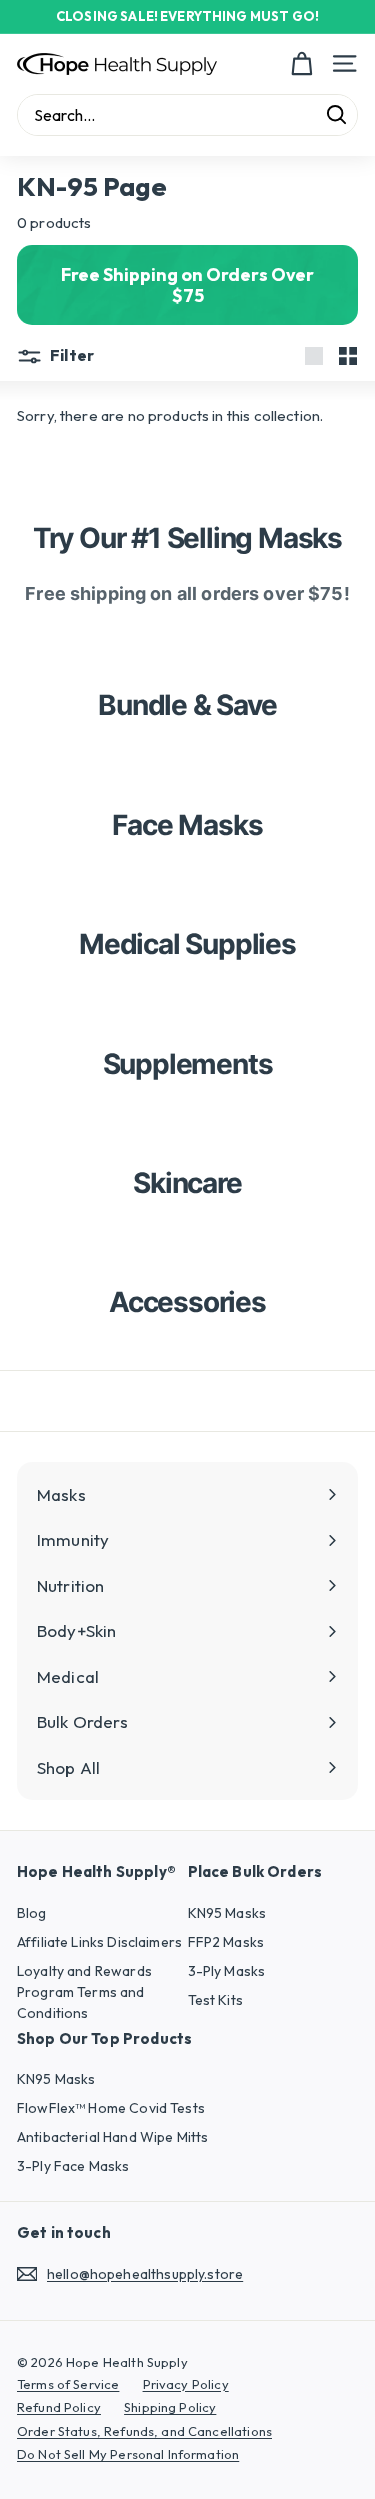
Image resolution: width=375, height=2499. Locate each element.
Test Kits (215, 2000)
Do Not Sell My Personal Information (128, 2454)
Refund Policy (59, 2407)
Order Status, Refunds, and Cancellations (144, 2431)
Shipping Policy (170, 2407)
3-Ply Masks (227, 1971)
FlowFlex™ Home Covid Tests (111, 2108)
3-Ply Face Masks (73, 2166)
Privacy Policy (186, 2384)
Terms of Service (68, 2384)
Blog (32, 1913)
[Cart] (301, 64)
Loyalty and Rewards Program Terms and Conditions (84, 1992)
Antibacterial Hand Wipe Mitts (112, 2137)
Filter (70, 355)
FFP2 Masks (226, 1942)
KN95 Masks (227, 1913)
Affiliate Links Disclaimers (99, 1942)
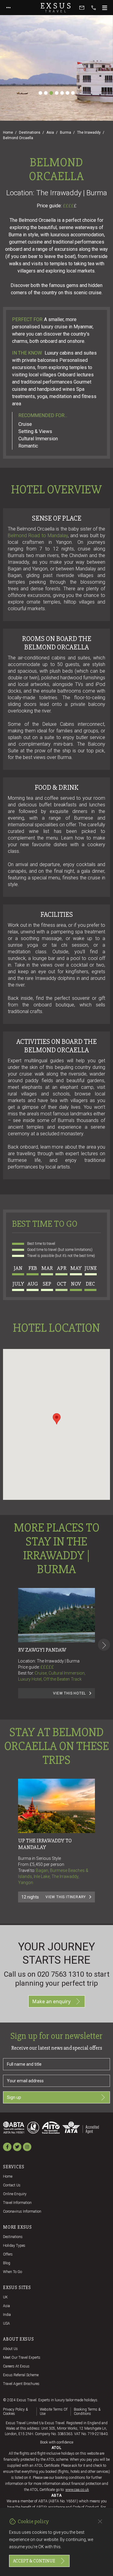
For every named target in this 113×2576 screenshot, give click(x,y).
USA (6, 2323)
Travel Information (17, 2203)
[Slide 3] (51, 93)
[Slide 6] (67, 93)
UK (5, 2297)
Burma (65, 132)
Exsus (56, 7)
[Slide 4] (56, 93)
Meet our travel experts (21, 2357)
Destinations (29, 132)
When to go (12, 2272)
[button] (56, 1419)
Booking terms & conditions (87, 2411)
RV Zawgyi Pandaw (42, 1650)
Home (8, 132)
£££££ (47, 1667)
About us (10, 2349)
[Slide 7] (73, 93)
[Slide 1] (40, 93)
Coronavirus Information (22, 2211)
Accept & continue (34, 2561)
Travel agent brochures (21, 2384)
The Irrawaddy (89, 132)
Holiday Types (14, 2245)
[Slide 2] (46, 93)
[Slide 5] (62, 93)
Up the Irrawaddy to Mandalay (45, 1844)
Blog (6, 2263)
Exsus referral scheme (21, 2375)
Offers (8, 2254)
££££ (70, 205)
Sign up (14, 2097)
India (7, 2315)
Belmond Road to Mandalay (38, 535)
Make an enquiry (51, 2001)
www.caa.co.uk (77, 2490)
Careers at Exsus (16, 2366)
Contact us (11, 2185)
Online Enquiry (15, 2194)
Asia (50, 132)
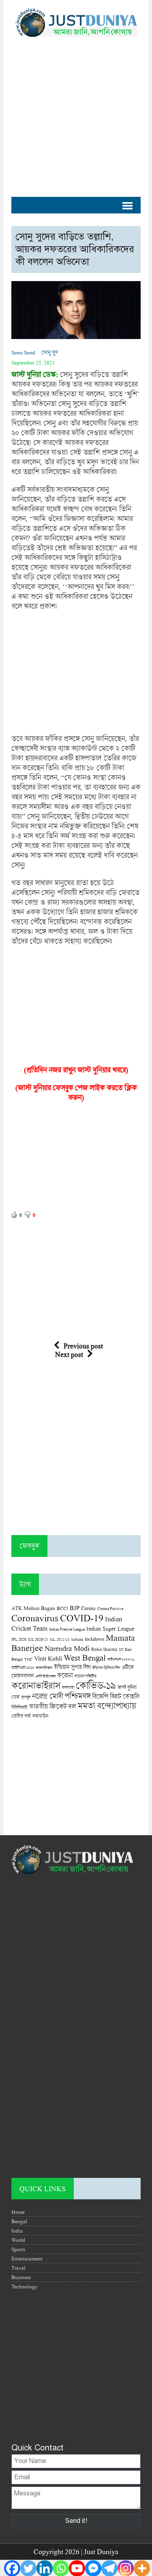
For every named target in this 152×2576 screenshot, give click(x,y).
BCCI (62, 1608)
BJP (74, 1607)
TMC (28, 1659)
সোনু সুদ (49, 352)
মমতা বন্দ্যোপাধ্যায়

------------------------------------------------------------

Pictures excluded, repeat the records exactly from their opening line through the line containing "[Slide 4] (56, 93)".

Image resolution: width=375, height=2499. Locate each element.
Test Kits (215, 2000)
Do Not Sell My Personal Information (128, 2454)
Refund Policy (59, 2407)
Order Status, Refunds, and Cancellations (144, 2431)
Shipping Policy (170, 2407)
3-Ply Masks (227, 1971)
FlowFlex™ Home Covid Tests (111, 2108)
3-Ply Face Masks (73, 2166)
Privacy Policy (186, 2384)
Terms of Service (68, 2384)
Blog (32, 1913)
[Cart] (301, 64)
Loyalty and Rewards Program Terms and Conditions (84, 1992)
Antibacterial Hand Wipe Mitts (112, 2137)
Filter (70, 355)
FFP2 Masks (226, 1942)
KN95 Masks (227, 1913)
Affiliate Links Disclaimers (99, 1942)
For every named target in this 113×2576 screenshot, give click(x,y).
USA (6, 2323)
Travel Information (17, 2203)
[Slide 3] (51, 93)
[Slide 6] (67, 93)
UK (5, 2297)
Burma (65, 132)
Exsus (56, 7)
[Slide 4] (56, 93)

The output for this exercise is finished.